How “nudges” by government can empower citizens without manipulating their preferences or exploiting their biases.
We're all familiar with the idea of “nudging”—using behavioral mechanisms to encourage people to make certain choices—popularized by Richard Thaler and Cass Sunstein in their bestselling 2008 book Nudge. This approach, also known as “libertarian paternalism,” goes beyond typical programs that simply provide information and incentives; nudges can range from automatic enrollment in a pension plan to flu-shot scheduling. In Nudging, Riccardo Viale explores the evolution of nudging and proposes new approaches that would empower citizens without manipulating them paternalistically. He shows that we can use the tools of the behavioral sciences without abandoning the principle of conscious decision-making.

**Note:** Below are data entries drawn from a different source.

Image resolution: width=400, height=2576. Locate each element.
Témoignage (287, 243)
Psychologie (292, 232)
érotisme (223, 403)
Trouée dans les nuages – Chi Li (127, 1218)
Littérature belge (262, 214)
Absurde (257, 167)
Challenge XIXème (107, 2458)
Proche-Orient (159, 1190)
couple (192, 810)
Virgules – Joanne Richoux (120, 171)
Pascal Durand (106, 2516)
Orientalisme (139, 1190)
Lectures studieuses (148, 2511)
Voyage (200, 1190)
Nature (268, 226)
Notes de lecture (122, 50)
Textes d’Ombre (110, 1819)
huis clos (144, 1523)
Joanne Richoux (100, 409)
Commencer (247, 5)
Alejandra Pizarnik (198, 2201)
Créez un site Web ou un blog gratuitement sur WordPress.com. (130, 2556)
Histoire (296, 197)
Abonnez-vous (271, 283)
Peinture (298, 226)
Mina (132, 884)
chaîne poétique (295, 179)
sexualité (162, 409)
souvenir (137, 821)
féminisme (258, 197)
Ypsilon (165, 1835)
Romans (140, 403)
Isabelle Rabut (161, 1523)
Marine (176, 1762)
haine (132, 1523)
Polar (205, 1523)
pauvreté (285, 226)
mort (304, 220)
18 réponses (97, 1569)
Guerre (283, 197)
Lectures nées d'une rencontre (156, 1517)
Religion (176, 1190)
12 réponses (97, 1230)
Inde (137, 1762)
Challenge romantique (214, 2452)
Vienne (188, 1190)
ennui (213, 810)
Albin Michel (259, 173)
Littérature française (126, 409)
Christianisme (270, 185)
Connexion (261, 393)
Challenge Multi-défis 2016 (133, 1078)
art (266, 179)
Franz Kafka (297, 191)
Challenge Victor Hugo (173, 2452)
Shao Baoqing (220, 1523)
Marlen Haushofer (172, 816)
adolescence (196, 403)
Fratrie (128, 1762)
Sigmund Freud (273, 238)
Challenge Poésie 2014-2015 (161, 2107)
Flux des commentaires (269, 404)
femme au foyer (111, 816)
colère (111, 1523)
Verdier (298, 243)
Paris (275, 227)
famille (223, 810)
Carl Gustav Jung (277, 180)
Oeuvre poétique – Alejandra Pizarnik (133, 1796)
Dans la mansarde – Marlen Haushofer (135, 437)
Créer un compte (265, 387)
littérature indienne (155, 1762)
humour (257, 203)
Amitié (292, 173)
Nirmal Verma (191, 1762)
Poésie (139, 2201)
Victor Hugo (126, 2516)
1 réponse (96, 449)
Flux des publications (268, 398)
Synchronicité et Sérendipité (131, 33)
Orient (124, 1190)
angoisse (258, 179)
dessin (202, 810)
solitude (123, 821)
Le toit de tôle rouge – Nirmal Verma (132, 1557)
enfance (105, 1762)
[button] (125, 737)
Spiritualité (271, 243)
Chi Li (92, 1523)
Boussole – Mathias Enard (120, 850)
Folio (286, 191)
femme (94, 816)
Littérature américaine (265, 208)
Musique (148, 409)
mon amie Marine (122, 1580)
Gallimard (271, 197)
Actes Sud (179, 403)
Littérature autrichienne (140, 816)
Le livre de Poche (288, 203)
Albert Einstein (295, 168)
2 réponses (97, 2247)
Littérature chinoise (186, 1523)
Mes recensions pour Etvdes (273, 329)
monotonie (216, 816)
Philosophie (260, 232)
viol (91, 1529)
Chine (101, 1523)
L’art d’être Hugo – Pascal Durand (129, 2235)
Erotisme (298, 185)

Viale discusses the work of Herbert Simon, Gerd Gigerenzer, Daniel Kahneman, and Amos Tversky that laid the foundation of behavioral economics, describes how policy makers have sought to help people avoid bad decisions, offers examples of effective nudging, and considers how to nudge the nudgers. How can we tell good nudges from bad nudges? Viale explains that good nudges help us avoid bias and encourage deliberate decision making; bad nudges, on the other hand, use bias to nudge people unconsciously into unintentional behaviors. Bad nudges attempt to compel decisions based on economic rationality. Good nudges encourage decisions based on a pragmatic, adaptive, ecological kind of rationality. Policy makers should take note.